This week, we just focused on the filming of our video and polishing the project as much as we could. I met with Vedant and Alvin in the lab, and we gathered a lot of footage of the project in action, in addition to collecting logs of all the ROS communications for future processing in simulation. We planned out the length of the video and how we would break down each component of the design. Finally, I recorded my segments at home.
Siddesh’s Status Report- 5/1/21
This week, I worked with the team in the final stages of integration. At the start of the week, I helped Alvin with the motion planner. I downloaded the Embotech Forces Pro license and software for the Jetson TX1 and tried to debug issues with the Forces Pro solver not respecting constraints and outputting motion plans with weird quirks (reluctance to move backwards or yaw beyond a certain angle). We tried to simplify the model, or switch to scipy.optimize.minimize, but the simplified models were very inaccurate and the minimize method took upwards of 17.5 seconds to solve a motion plan. Eventually, we decided to switch to the preliminary motion planner I had come up with two weeks ago, where we only changed the x and y position of the drone while keeping yaw and elevation fixed. This seemed to work well in simulation, and more importantly the drone’s motion was relatively stable, easing some of our concerns with safety.
I also worked on dealing with the local position issues with the rest of the team in lab. I collected local position data for a variety of test paths in order to understand how the drone’s position coordinates mapped to real world coordinates. I also helped in the camera calibration to try and debug issues in the conversion from pixel coordinates to real world distances. In the process of dealing with these issues, I helped the team reflash the drone’s flight controller with the Ardupilot firmware in efforts to make the position data more accurate by adding an optical flow camera. However, we eventually encountered issues with the GPS fix in Ardupilot and decided to switch back to Pixhawk.
The rest of the time spent with the team in lab basically involved debugging an assortment of miscellaneous issues arising with the flight controller, such as a loss of binding with the radio transmitter and a refusal to switch to auto mode mid-flight. Eventually, despite the turbulent weather, we got the drone airborne and hovering in place, but decided against running our full motion planning stack due to wild behavior of the drone. Instead, we focused our energies on getting as many metrics as we could from our actual setup (target precision and recall, video FPS, streaming latency), and getting the rest of the metrics from simulation.

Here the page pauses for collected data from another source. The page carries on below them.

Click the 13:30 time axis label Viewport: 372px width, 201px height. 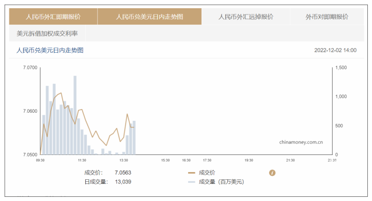coord(123,160)
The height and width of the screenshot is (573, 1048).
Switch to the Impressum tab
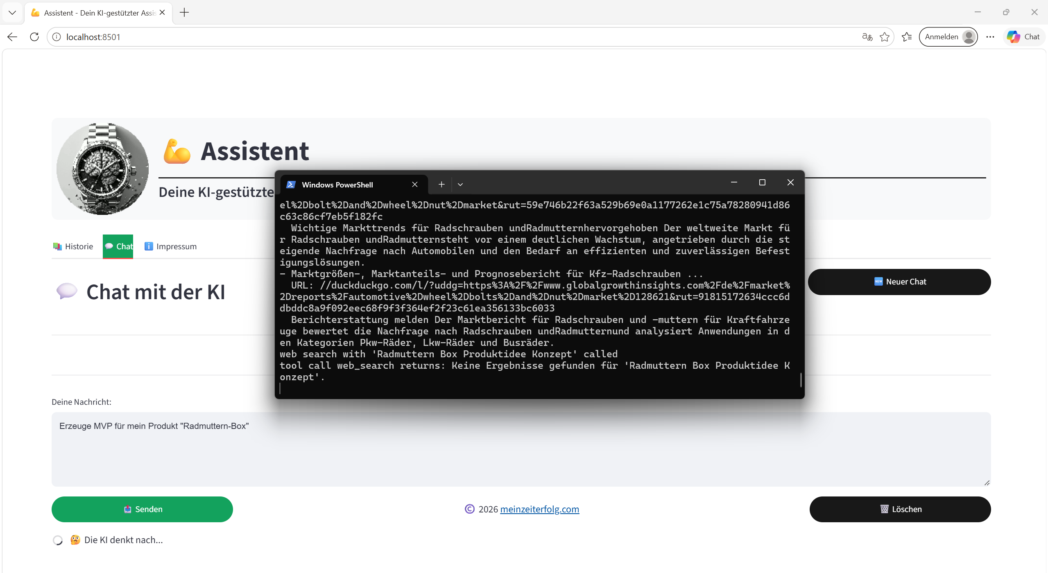171,246
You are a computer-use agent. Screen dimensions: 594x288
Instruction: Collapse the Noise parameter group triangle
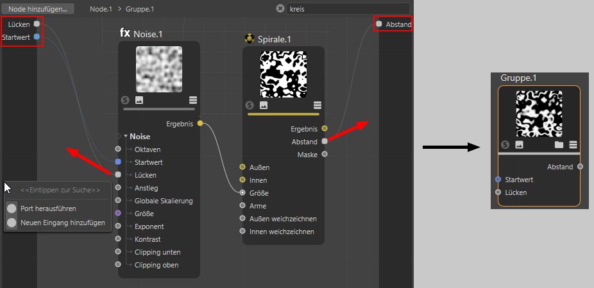(126, 137)
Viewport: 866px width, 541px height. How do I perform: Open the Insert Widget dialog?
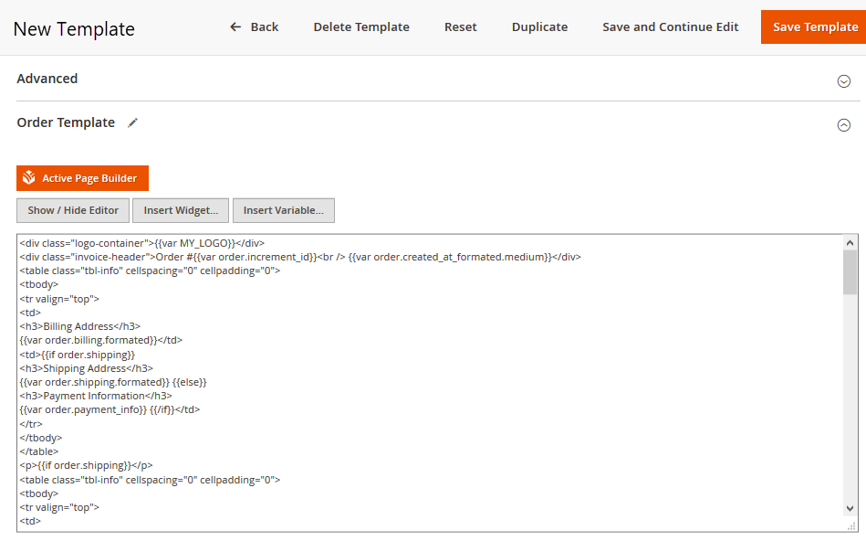click(180, 210)
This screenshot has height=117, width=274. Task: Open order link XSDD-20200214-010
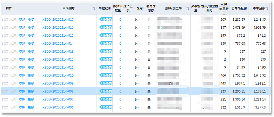[x=58, y=76]
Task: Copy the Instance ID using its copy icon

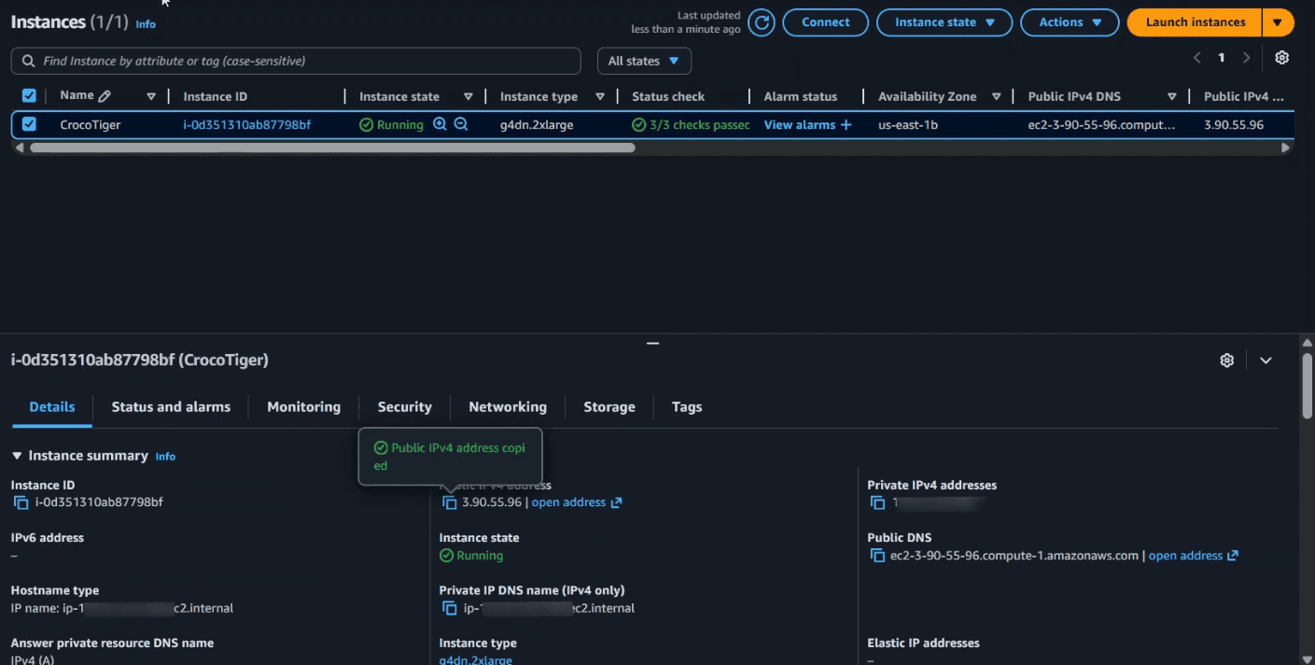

Team Status Report- 5/1/21
This week we aimed to complete our integration and be able to run our full stack successfully on the drone. However, several issues presented themselves on our way to trying to complete this goal. Firstly, while we could issue positional commands to the drone in order to move to certain positions, we needed to understand how it’s own internal local position coordinates mapped to real world coordinates. After conducting tests moving the drone across different axes and sending the local position estimates through the Rpi to the TX1, we noticed some startling issues. Firstly, even while stationary, the positional estimates would constantly drift within +/- 3m in the x and y directions. Finally, the initial x, y and z estimates seemed to be completely random. The flight controller is supposed to initialize x, y, z to (0, 0, 0) at the location at which it turned on. However, each of these coordinates seemed to be initialized to anything between -2 and 2 meters.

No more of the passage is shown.